HPDA
High Performance Data Analysis
Objectives
The main learning objective of this curricular unit is to promote a comprehensive understanding of the principles of analysing high-performance data. In detail, this course aims to enable students to:
- understanding the challenges of analysing high-performance data
- solve the challenges of analysing high-performance data,
- analyse high-performance data analysis case studies,
- learn tools and best practices for more effective, scalable, robust and reproducible data analysis.
- design effective high-performance data analysis solutions.

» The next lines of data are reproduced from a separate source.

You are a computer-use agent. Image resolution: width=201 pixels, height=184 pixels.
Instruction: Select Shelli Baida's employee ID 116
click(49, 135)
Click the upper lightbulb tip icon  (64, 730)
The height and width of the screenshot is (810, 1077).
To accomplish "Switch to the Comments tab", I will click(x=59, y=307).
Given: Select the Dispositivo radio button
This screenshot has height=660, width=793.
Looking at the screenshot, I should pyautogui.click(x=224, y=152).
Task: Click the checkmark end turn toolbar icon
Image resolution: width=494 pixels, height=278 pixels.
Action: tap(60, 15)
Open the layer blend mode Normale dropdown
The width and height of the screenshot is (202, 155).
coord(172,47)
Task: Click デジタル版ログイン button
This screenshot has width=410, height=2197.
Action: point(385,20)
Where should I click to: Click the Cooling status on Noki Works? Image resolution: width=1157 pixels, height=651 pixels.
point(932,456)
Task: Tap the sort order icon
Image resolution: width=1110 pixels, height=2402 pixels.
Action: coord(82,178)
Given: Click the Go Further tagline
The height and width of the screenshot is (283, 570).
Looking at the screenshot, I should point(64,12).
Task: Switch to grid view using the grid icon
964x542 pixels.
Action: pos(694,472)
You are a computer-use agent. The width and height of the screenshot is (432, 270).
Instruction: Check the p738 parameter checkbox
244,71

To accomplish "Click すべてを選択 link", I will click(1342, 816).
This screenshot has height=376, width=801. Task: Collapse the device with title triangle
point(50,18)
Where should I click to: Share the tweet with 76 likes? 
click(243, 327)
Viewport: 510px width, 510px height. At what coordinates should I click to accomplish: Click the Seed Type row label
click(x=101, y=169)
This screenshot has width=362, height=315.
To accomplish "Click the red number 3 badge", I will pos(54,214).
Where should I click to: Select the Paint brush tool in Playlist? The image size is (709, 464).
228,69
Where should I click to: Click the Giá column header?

- implement high-performance data analysis solutions. In addition, students will develop skills in using :
- libraries suitable for implementing basic transformations, visualisations and analyses of large volumes of data
- programming techniques suitable for implementing basic transformations, visualisations and analyses of large volumes of data.
Program
The course covers several important aspects of high-performance tools, including:
- BigData: variety (data formats), velocity (real-time data flows to enable real-time decisions) and volume
- Fundamental concepts and methods for designing, storing, analyzing and managing semi-structured and unstructured data: data models such as tabular, tree, graph, multi-dimensional (cubes), text; and row vs. column-oriented storage
- Basic aspects of data analysis pipelines: acquisition, integration, exploration, mining, analysis, visualization and interpretation
- Data scalability, availability, coherence, distribution and expressiveness
- Distributed processing: MapReduce, Dataflow/DAG and Graphs
- Batch vs Stream processing
- Performance optimization in data analysis
- Analyzing large amounts of data in Python: Jupyter Notebooks, Pandas, NumPy, Dask or PySpark
Bibliography
- Designing Data-Intensive Applications: The Big Ideas Behind Reliable, Scalable, and Maintainable Systems. Martin Kleppmann. O’ Reilly Media, Inc, 2017.
- High Performance Python. Micha Gorelick, Ian Ozsvald. O’ Reilly Media, Inc,k 2020.
- Data Science with Python and Dask. Jesse C. Daniel. Manning, 2019.
- Spark: The Definitive Guide. Bill Chambers, Matei Zaharia. O’ Reilly Media, Inc, 2018.